The EO says that it draws its authority both from the constitution and from the Immigration and Naturalization Act, so if congressional grounds are deemed insufficient, the Trump administration might seek to invoke the primacy of the president in the conduct of foreign relations and argue that his views about who should be admissible from a national security perspective should preempt the conflicting views of Congress. This, too, would be a novel question that would have to be resolved by federal courts.
Incidentally, a Republican congress could at any point make clear that they do not object to this exercise of executive authority by providing an express delegation or by declaring that there is no conflict between the EO and the INA as amended. Moreover, it bears repeating that federal courts generally show great deference to the executive in the area of foreign relations and national security, particularly where Congress is not opposed to executive action
In this instance, such deference may be slightly less forthcoming because the EO appears to have been issued in a manner that courts might deem “arbitrary and capricious.” This might be due to the failure to go through the usual inter-agency process and because there is evidence in the public record to controvert administration claims that these seven countries represent a particularly acute threat, when in fact no foreign nationals from these countries have caused terrorism-related deaths on US territory to date. Thus the rational basis for concluding that admitting foreign nationals from these particular countries represents an acute threat may be difficult to establish.

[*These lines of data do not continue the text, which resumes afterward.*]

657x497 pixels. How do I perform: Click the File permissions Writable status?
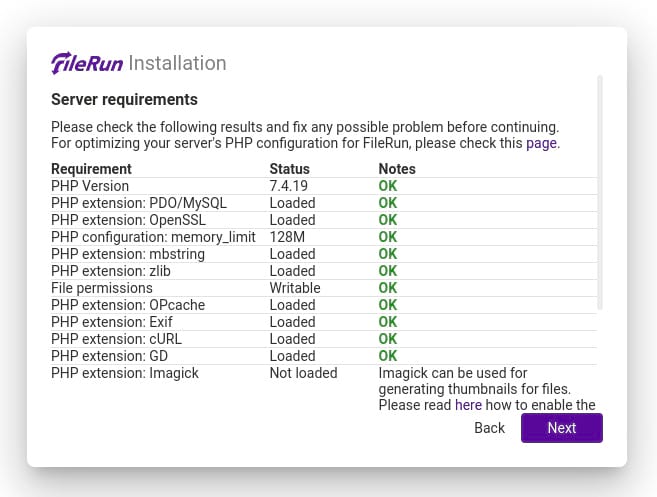pyautogui.click(x=295, y=288)
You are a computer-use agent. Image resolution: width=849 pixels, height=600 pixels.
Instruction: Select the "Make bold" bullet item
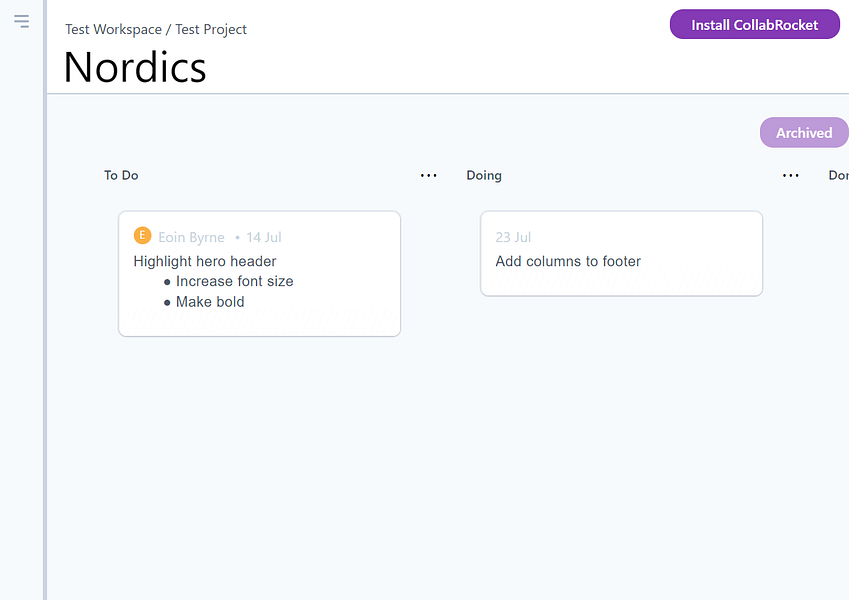click(x=210, y=302)
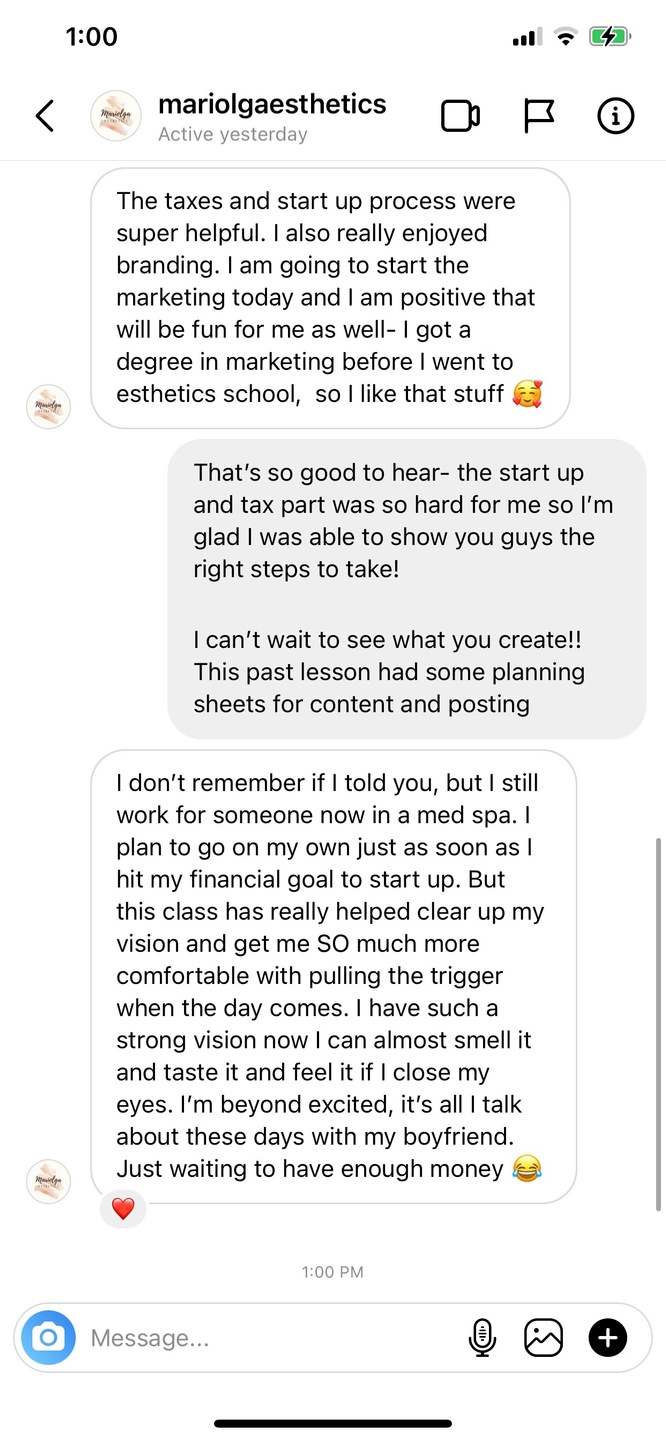Select the message about working in med spa
666x1440 pixels.
[x=333, y=975]
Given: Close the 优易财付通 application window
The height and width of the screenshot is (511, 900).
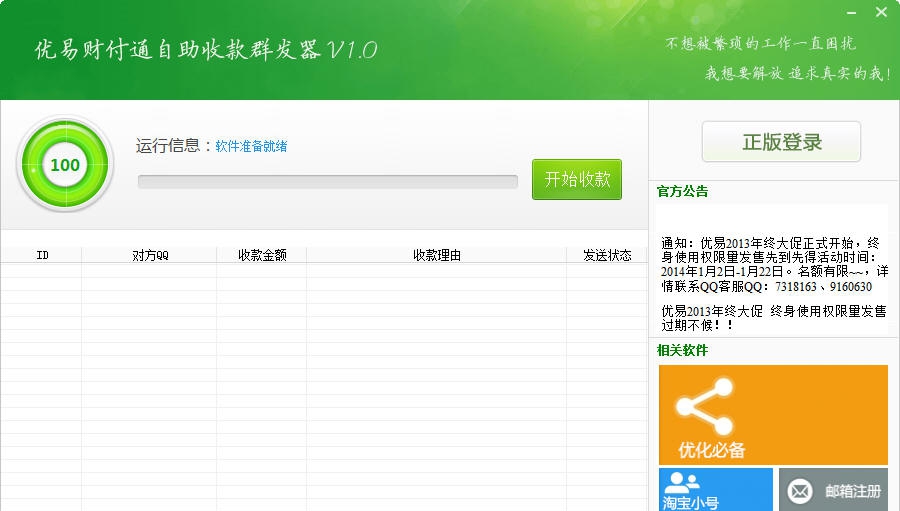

The federal district court in Seattle that issued a nationwide temporary stay against enforcement of the EO cited, among other arguments, the arbitrariness of the order, in light of the absence of evidence that nationals of these particular countries as a class pose a distinct threat to public safety. On Thursday 9 February 2017, a three-judge panel from the Court of Appeals for the Ninth Circuit rejected 3-0 the Trump Administration’s request to set aside that temporary restraining order, also citing this as a factor. Since the Trump Administration is sure to appeal, it remains to be seen whether this argument against the travel ban will continue to hold.